British inflation reaches 10.1-pc as living expenses continue to rise

LONDON: In Britain, the cost of living increased once more in July, further straining already-stressed households in the country. The Consumer Prices Index (CPI) inflation rate last month was 10.1%, above expectations, according to the Office for National Statistics (ONS).

The increase was mainly down to food prices and staples including toilet rolls and toothbrushes, the ONS said. As per  Pantheon Macro-economics average of analyst predictions, the measure was predicted to reach 9.8%.

According to ONS calculations, it is the largest increase in the cost of living since February 1982, when the CPI hit 10.4%. Inflation in June was 9.4%, thus this is a significant increase.
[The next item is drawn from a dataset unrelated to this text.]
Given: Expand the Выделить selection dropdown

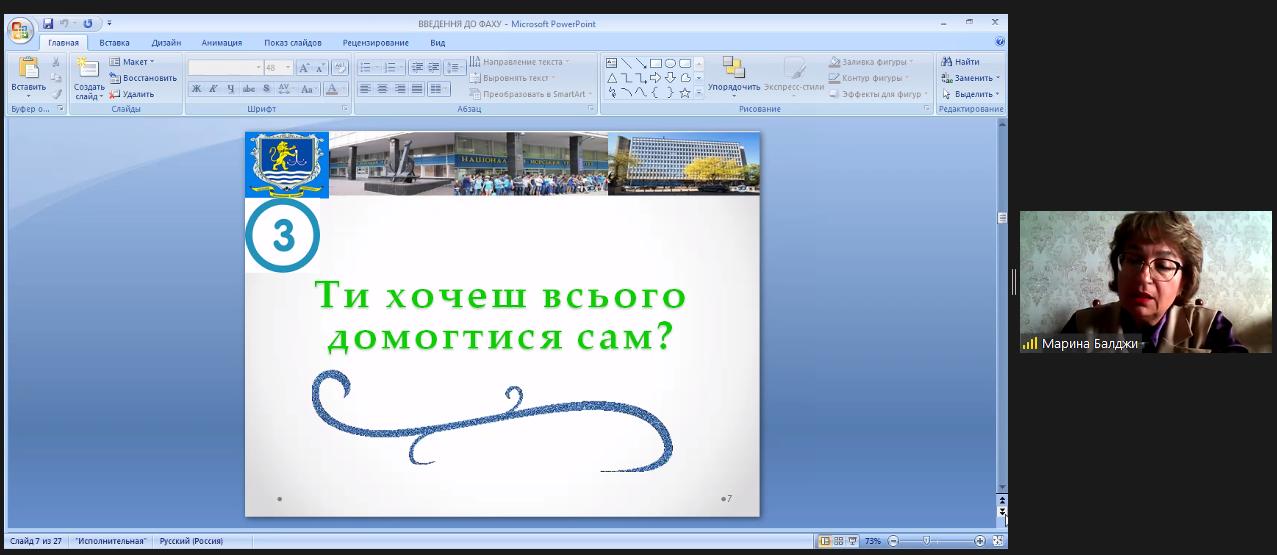Looking at the screenshot, I should pos(997,94).
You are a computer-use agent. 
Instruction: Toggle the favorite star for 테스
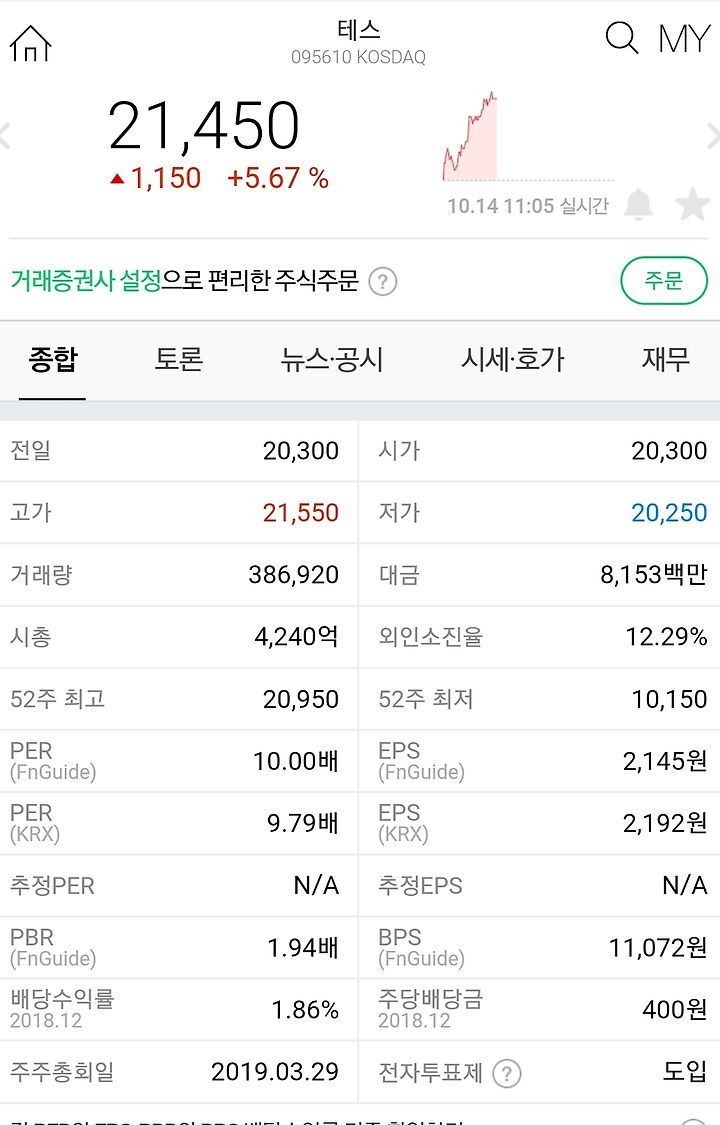click(693, 204)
Grant Fitzner, the chief economist for the ONS, said: "A wide range of price increases brought inflation up again this month. Significant increases in food prices, particularly for bakery goods, dairy, meat, and vegetables, were also seen in higher takeaway prices.

"Price increases for other essentials like pet food, toilet paper, toothbrushes, and deodorants all contributed to the increase in inflation in July. "Due to rising demand, package holiday prices jumped after declining at the same time last year, and plane rates also went up.

"The price of metals and food, respectively, drove the growth in the cost of both raw materials and goods leaving manufacturers." August is predicted to see a slight decline in inflation, but predictions indicate that when the energy price cap is raised once more in October, inflation might soar to 13.3%.